_Document excerpt:_
— start —

The End Nears For The Yankees' Core
NEW YORK (AP) -- One by one, they've started to disappear.
Bernie Williams was the first to go, then Andy Pettitte vanished after last season. Now just three of the New York Yankees' old guard remain in the oval clubhouse of the team's billion-dollar palace. And with Derek Jeter and Jorge Posada struggling, and Mariano Rivera nearing age 42, the end is coming for the generation that restored the pinstripes to prominence.
It's sad, because you'd always like those things to last forever. They were part of something very unique,'' former New York manager Joe Torre said.
"I remember Jimmy Leyland said, 'This stuff will never be done again.'''
Jeter, the successor to Babe Ruth, Lou Gehrig, Joe DiMaggio, Mickey Mantle and Yogi Berra as a symbol of Yankees greatness, has been under the greatest scrutiny of his career.
A month shy of his 37th birthday, he's lost range at shortstop and his batting average declined from .334 in 2009 to .270 last year. Acrimonious negotiations led to a $51 million, three-year contract that seemed a bit like a 25 percent tip to the $205 million the Yankees already had paid him.
Jeter was hitting just .242 through May 1, and he hadn't homered in 62 games since Aug. 24 before connecting twice last Sunday at Texas.
Posada lost his job behind the plate, relegated to designated hitter this season in the final year of his contract. He's batting .165 entering Saturday, the lowest of the Yankees' regulars, and the switch-hitter is a hard-to-imagine 0-for-24 against left-handed pitchers.
For players accustomed to success, the struggles have been an adjustment. Every time they walk to the plate, they've been reminded of their scuffling in 5-foot numbers on the huge center field scoreboard at Yankee Stadium.
"As a player, it's embarrassing,'' Yankees manager Joe Girardi said. "You want to get off that interstate highway and put a number up that starts with a 2.''
Girardi, familiar with slumps from his years as a player, is confident they will rebound and works on trying to keep up their confidence. New teammates look at Jeter and Posada as icons, their lockers flank the entrance to the inner sanctum of the Yankees clubhouse, Posada's to the left and Jeter's to the right.
All the questions made them uncomfortable.
"You encourage yourself that it's just a temporary thing and try to look at everything, the big picture,'' Posada said. "At times you have to let go, like Joe Girardi said, forget about the 70 at-bats you had, the bad ones, and just look at all the positives you had and the 300 at-bats you're going to get from now on. It's not easy.''
While they've struggled, Rivera remains the standard for closers. With a cutter that acts as a chain saw, he has a 1.53 ERA and a major league-leading 13 saves in 15 chances. As slim and understated as ever, he is the glue that has held the Yankees together through a remarkable run that has included five World Series titles, seven AL pennants, 11 AL East championships and 15 playoff appearances in 16 seasons.
"Rivera is the one that's still lights-out,'' Yankees co-chairman Hank Steinbrenner said. "They are definitely legends. What they've meant to us and what they still mean to us, is tremendous. It's what they still mean. It's not what they did mean.''
History only gets you so far in the must-win-now world of the pinstripes.
"You still have to perform. What you did in the past, you did in the past,'' Steinbrenner said, sounding much like his late father. Fans, he said, put the same demands on owners that owners place on players: "It's 'What have you done lately?'''
Jeter's power outage was the most puzzling. He went 259 at-bats without a home run, the first player with 200 home runs to go homerless in that lengthy a span since Rickey Henderson from June 2000 to April 2001, according to STATS LLC.

— end —

_Exercise input:_
— start —

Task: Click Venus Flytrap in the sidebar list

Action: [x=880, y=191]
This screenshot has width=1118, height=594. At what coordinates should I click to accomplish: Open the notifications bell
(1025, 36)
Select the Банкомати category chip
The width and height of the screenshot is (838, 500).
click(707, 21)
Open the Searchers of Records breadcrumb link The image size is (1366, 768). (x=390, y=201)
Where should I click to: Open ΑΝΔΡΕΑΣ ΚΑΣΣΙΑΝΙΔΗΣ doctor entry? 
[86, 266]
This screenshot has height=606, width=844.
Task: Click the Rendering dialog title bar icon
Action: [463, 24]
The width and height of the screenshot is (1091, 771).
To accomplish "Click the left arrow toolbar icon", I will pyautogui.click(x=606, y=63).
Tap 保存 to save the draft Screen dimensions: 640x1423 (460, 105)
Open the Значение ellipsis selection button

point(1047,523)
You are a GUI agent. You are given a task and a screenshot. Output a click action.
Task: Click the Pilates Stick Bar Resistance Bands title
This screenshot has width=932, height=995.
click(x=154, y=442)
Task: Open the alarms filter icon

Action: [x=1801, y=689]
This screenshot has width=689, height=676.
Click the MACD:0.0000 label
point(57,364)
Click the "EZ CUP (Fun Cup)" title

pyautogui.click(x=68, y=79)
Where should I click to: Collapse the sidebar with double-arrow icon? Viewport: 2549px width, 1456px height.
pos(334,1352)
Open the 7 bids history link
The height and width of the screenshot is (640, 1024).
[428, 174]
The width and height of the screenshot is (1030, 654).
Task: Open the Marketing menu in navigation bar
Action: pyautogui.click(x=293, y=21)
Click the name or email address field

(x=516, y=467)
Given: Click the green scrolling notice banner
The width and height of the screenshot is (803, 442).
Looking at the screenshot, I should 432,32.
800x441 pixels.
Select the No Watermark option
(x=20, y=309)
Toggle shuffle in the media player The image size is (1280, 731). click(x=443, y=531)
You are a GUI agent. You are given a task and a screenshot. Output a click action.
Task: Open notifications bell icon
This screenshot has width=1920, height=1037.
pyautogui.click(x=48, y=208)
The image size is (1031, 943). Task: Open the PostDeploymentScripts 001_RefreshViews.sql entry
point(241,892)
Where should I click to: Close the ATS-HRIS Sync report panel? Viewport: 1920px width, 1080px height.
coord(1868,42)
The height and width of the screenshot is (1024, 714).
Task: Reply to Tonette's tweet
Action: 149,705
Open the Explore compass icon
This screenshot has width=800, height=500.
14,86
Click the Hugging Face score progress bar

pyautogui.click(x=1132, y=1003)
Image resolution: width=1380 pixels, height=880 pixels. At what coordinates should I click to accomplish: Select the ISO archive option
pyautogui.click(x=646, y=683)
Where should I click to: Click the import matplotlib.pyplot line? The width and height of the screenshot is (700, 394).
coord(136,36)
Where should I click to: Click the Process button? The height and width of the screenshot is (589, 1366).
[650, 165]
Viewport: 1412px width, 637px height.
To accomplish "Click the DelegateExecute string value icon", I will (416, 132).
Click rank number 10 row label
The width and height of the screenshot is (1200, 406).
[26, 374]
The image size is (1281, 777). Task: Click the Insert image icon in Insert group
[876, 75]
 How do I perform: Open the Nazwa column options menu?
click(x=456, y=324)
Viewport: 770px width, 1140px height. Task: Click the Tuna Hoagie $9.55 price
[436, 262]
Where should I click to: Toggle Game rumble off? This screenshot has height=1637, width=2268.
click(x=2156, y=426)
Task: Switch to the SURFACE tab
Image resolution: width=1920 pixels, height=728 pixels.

— end —

_Exercises:_
• 1. Using the article on the Yankees' aging core, answer these:
(a) What were Jeter's batting averages in 2009 and last year?
(b) What ERA and how many saves does Rivera have?
(c) What is Posada's batting average entering Saturday?
• 2. Output the records from their first line through the line containing "will pyautogui.click(x=606, y=63).", with both of those lines included.

_Responses in order:_
• 1.
(a) .334 in 2009 and .270 last year
(b) A 1.53 ERA and a major league-leading 13 saves in 15 chances
(c) .165

• 2.
Task: Click Venus Flytrap in the sidebar list

Action: [x=880, y=191]
This screenshot has width=1118, height=594. At what coordinates should I click to accomplish: Open the notifications bell
(1025, 36)
Select the Банкомати category chip
The width and height of the screenshot is (838, 500).
click(707, 21)
Open the Searchers of Records breadcrumb link The image size is (1366, 768). (x=390, y=201)
Where should I click to: Open ΑΝΔΡΕΑΣ ΚΑΣΣΙΑΝΙΔΗΣ doctor entry? 
[86, 266]
This screenshot has height=606, width=844.
Task: Click the Rendering dialog title bar icon
Action: [463, 24]
The width and height of the screenshot is (1091, 771).
To accomplish "Click the left arrow toolbar icon", I will pyautogui.click(x=606, y=63).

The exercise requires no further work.